Alors que le sociologue des sciences Bruno Latour vient de disparaître, il est bon de se replonger dans un de ses ouvrages les plus originaux, Paris ville invisible, écrit avec Emilie Hermant (Les Empêcheurs de penser en rond/La Découverte, 1998). Il y proposait d’étudier les multiples techniques visuelles élaborées par les scientifiques pour rendre compte de Paris comme un tout, suivant les chercheurs dans leur manière de se représenter la capitale à travers la mesure, l’observation, le calcul, la carte, etc. Conçu comme une enquête photographique, le livre a stimulé une histoire urbaine des sciences, attentive à croiser l’étude des sciences en ville et des sciences de la ville.
De son côté, en 2003, la collection américaine Osiris, en consacrant son volume annuel au thème « Les sciences et la ville », souhaitait aborder quatre questions différentes : les lieux de savoirs urbains, l’expertise urbaine, la représentation culturelle et les modes de vie urbains. Avec l’essor des institutions scientifiques, la ville est en effet le théâtre de diffusion d’une science publique. Plus encore, les métropoles du XIXe siècle avaient pu donner naissance à de nouvelles disciplines comme la botanique urbaine, la géologie urbaine ou la chimie urbaine.

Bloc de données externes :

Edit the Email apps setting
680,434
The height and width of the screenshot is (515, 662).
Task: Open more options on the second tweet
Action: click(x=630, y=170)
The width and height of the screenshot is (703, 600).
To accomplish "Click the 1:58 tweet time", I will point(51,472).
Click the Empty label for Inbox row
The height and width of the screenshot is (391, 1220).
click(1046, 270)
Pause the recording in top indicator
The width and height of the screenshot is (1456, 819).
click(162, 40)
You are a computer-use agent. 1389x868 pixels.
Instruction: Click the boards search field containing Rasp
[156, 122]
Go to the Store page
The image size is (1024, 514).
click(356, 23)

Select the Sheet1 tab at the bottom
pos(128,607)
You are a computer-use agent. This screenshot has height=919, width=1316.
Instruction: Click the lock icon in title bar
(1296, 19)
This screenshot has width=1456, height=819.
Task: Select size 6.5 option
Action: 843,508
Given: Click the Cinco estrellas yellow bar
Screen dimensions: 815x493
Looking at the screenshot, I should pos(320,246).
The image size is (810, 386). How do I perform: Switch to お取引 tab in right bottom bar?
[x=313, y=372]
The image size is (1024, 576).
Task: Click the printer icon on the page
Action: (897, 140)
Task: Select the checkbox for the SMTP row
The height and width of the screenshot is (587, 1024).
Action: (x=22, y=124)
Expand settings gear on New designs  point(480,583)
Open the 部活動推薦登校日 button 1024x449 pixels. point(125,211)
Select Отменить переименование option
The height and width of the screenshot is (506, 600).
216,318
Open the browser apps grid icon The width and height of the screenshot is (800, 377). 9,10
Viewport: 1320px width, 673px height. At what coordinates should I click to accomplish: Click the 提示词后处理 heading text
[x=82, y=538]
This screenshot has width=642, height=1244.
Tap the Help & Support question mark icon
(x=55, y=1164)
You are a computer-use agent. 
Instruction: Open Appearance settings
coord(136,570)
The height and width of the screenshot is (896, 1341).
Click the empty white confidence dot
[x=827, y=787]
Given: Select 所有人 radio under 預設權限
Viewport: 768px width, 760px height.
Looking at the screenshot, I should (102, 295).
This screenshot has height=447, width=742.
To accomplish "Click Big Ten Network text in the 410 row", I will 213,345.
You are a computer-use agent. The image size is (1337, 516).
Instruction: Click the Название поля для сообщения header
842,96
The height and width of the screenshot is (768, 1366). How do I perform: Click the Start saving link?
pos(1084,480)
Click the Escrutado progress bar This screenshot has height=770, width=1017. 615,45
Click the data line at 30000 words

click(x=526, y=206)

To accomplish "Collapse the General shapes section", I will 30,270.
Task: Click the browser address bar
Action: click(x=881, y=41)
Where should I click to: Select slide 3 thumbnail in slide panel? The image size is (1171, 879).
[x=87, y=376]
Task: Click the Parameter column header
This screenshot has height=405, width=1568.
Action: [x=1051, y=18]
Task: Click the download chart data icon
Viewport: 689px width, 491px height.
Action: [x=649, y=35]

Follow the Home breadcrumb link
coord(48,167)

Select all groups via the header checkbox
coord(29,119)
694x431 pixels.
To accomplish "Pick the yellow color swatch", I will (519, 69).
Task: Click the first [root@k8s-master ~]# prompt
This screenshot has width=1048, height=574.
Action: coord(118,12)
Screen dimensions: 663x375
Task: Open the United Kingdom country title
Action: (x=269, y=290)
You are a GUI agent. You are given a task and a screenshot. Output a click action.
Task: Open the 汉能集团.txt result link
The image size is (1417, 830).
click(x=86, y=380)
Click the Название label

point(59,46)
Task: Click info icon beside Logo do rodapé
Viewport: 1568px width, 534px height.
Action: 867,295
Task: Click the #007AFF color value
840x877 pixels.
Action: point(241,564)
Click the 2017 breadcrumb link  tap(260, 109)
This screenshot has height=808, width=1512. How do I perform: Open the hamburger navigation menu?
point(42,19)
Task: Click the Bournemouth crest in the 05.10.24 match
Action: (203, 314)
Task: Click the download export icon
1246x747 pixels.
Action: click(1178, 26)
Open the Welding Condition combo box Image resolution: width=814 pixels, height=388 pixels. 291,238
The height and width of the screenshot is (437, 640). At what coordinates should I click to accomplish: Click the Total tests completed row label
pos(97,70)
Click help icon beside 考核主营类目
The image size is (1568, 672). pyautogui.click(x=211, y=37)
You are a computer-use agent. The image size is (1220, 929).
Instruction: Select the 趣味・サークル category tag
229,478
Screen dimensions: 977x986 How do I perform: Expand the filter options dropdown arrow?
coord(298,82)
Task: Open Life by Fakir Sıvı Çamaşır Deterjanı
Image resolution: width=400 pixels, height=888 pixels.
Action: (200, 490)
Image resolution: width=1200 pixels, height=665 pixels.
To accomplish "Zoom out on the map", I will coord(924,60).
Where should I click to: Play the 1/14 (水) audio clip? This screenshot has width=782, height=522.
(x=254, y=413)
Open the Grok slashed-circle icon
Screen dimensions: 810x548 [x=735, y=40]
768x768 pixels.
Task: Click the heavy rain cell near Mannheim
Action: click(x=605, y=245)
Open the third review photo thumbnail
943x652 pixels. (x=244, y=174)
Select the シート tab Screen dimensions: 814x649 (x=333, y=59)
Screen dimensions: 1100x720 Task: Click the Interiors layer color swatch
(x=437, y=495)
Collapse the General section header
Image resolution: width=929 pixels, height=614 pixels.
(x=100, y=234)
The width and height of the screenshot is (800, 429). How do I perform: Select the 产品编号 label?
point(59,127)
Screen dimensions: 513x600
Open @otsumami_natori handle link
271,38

La forme « ville », une énigme à décrypter
A la fois objet d’enquête et terrain d’étude, la forme « ville » apparaissait comme une énigme à décrypter à mesure que l’urbanisation du monde s’affirmait. Cette approche invitait aussi à revenir sur la généalogie disciplinaire de l’écologie scientifique dans son rapport à la ville, retrouvant par là un autre thème de prédilection de Bruno Latour.
Un livre collectif dirigé par la géographe Joëlle Salomon Cavin et la sociologue Céline Granjou (Quand l’écologie s’urbanise, UGA Editions, 2021) s’est donné pour ambition « d’analyser la production des savoirs naturalistes et écologiques sur les milieux urbains et d’interroger à la fois la capacité de la ville à reconfigurer les sciences de la nature (trajectoires, pratiques, imaginaires, etc.) et celle des sciences de la nature à redéfinir la ville ». Cet engouement certain renvoie à une conception vivante de la ville abordée comme métabolisme, à partir des flux de matières et d’énergie, et à une étude des écosystèmes urbains dans un esprit plus conservationniste (inventaires des plantes, des insectes et des animaux, opposition ville-campagne).
Dans le contexte de la crise environnementale, la quête d’un nouvel urbanisme de la « ville durable » a encouragé dans les années 1990 et 2000 une mobilisation des chercheurs pour infléchir les politiques urbaines en intégrant aussi la participation des populations (une « écologie vernaculaire »).